# [DATA SUPPLIED]

------

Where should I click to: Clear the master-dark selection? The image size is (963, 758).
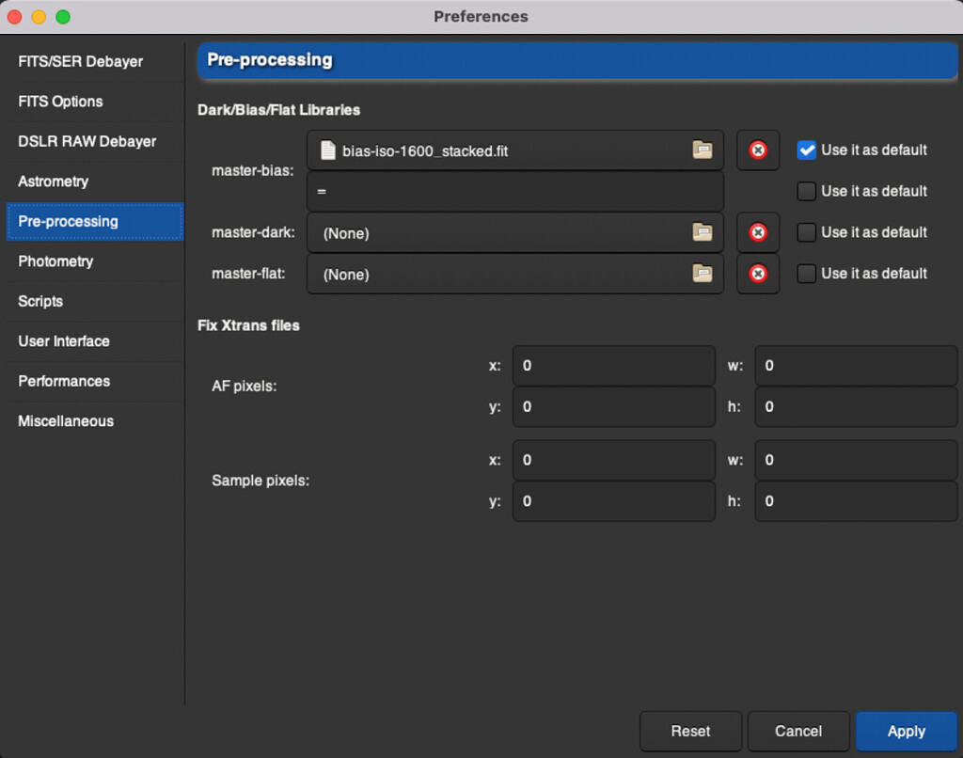point(758,231)
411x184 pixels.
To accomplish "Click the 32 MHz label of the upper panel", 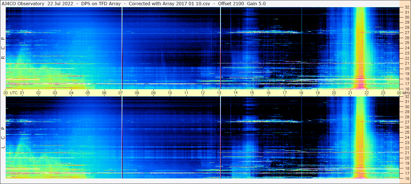I will [407, 7].
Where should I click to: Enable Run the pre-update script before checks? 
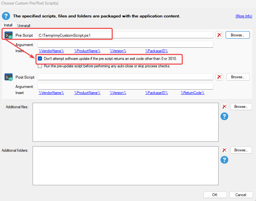click(x=40, y=66)
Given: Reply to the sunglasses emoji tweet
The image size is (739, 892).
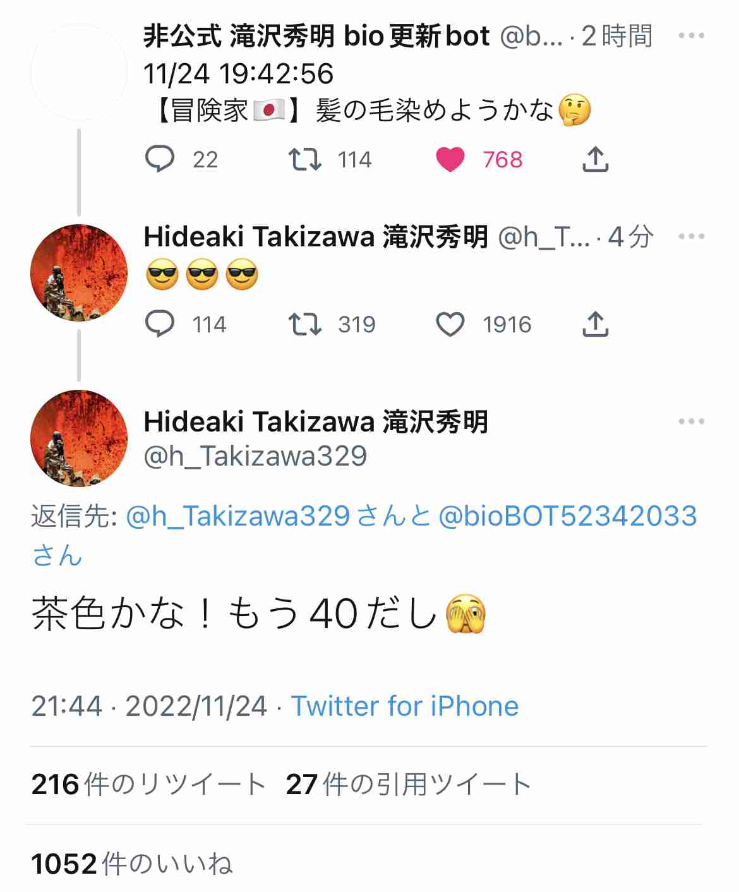Looking at the screenshot, I should coord(160,324).
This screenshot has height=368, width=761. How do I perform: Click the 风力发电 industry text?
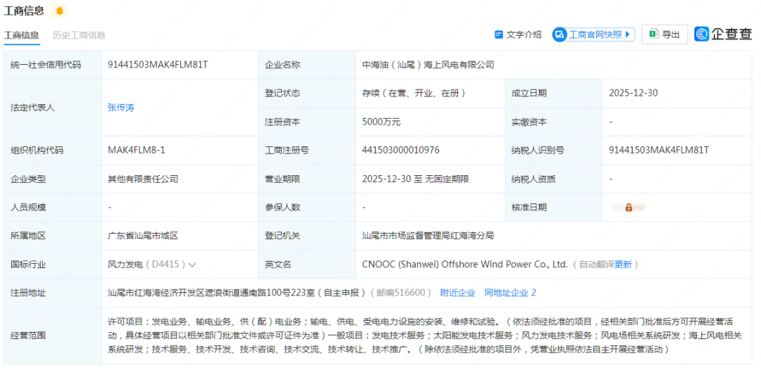pyautogui.click(x=125, y=265)
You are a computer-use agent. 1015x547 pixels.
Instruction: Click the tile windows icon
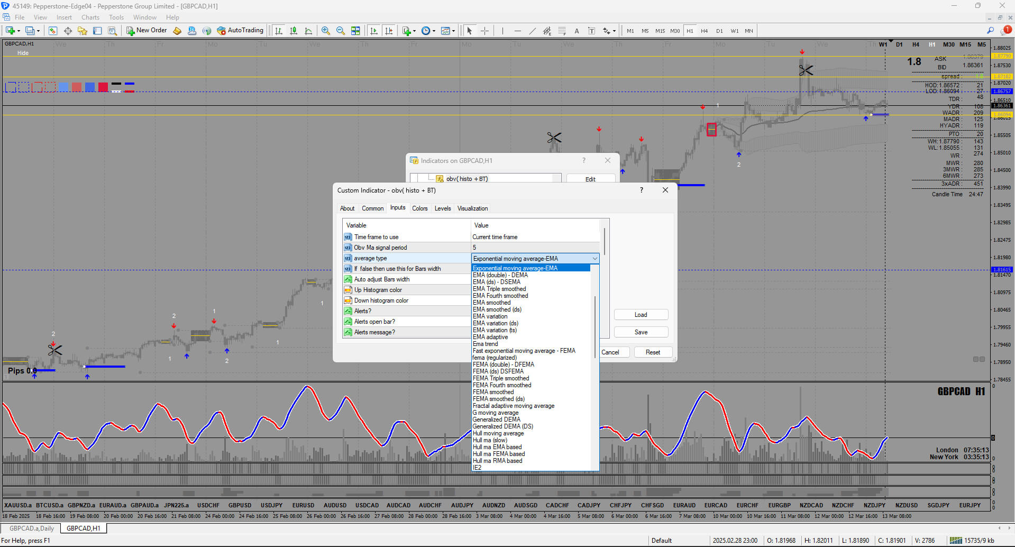(355, 31)
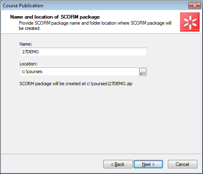Click the red asterisk logo icon
This screenshot has width=203, height=174.
click(x=190, y=22)
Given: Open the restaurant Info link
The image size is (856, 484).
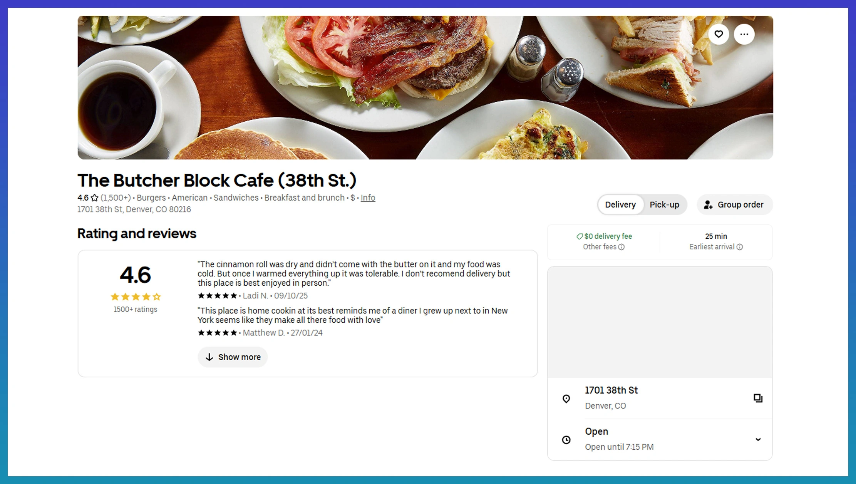Looking at the screenshot, I should click(368, 198).
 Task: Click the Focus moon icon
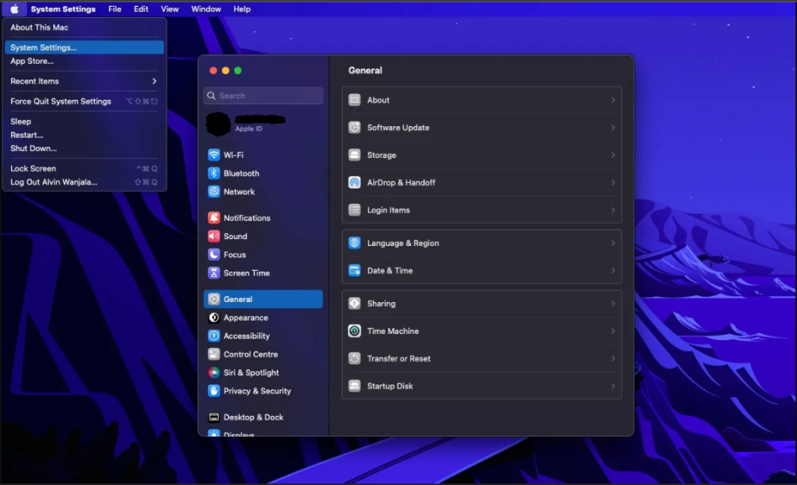click(214, 255)
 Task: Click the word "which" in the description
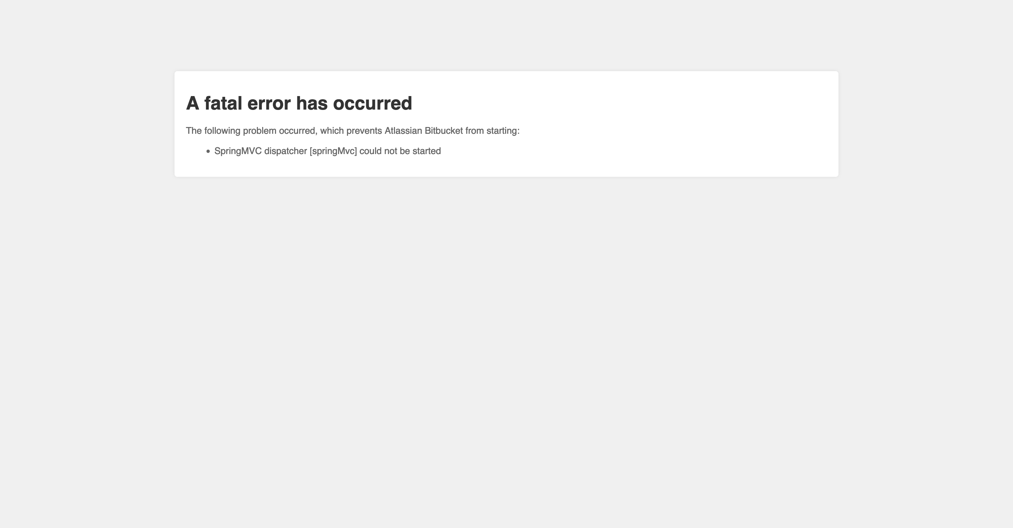coord(332,131)
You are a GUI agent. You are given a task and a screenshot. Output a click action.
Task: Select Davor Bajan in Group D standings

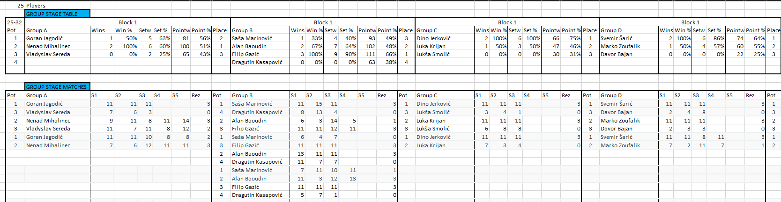(616, 54)
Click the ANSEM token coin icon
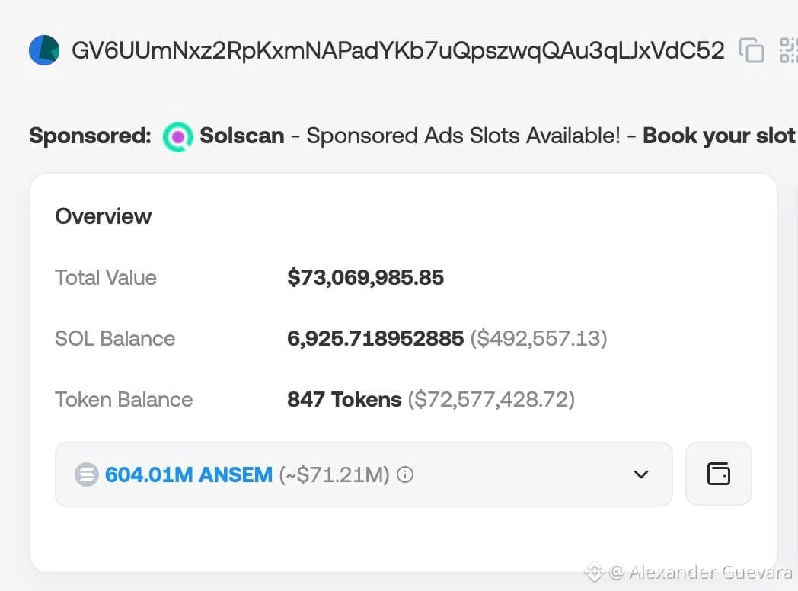Screen dimensions: 798x591 (x=87, y=474)
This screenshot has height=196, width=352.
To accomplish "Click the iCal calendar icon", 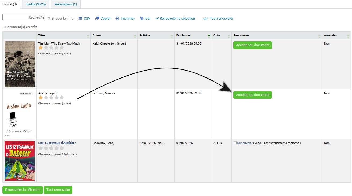I will click(141, 19).
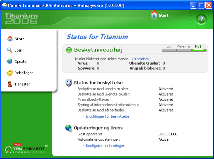This screenshot has width=214, height=159.
Task: Click the Start button in top header
Action: [x=160, y=15]
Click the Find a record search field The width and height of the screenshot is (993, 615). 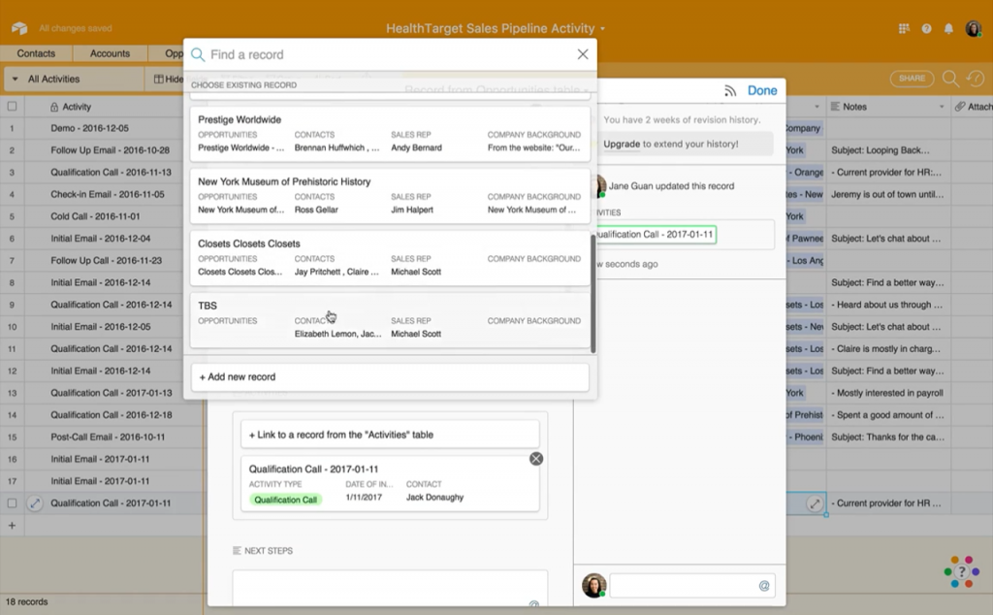(388, 54)
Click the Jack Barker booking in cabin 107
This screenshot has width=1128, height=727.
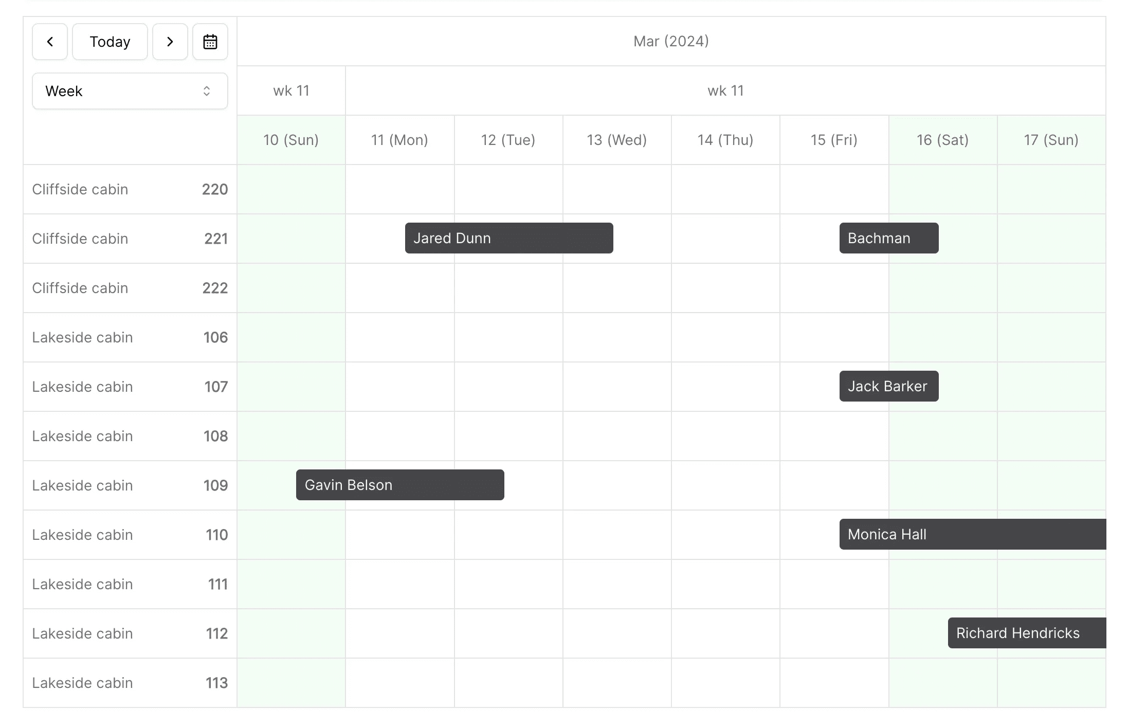(x=888, y=387)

------

Determine how many lines in the data contain the string "agent", and give the number only.

# [EXERCISE SOLUTION]
2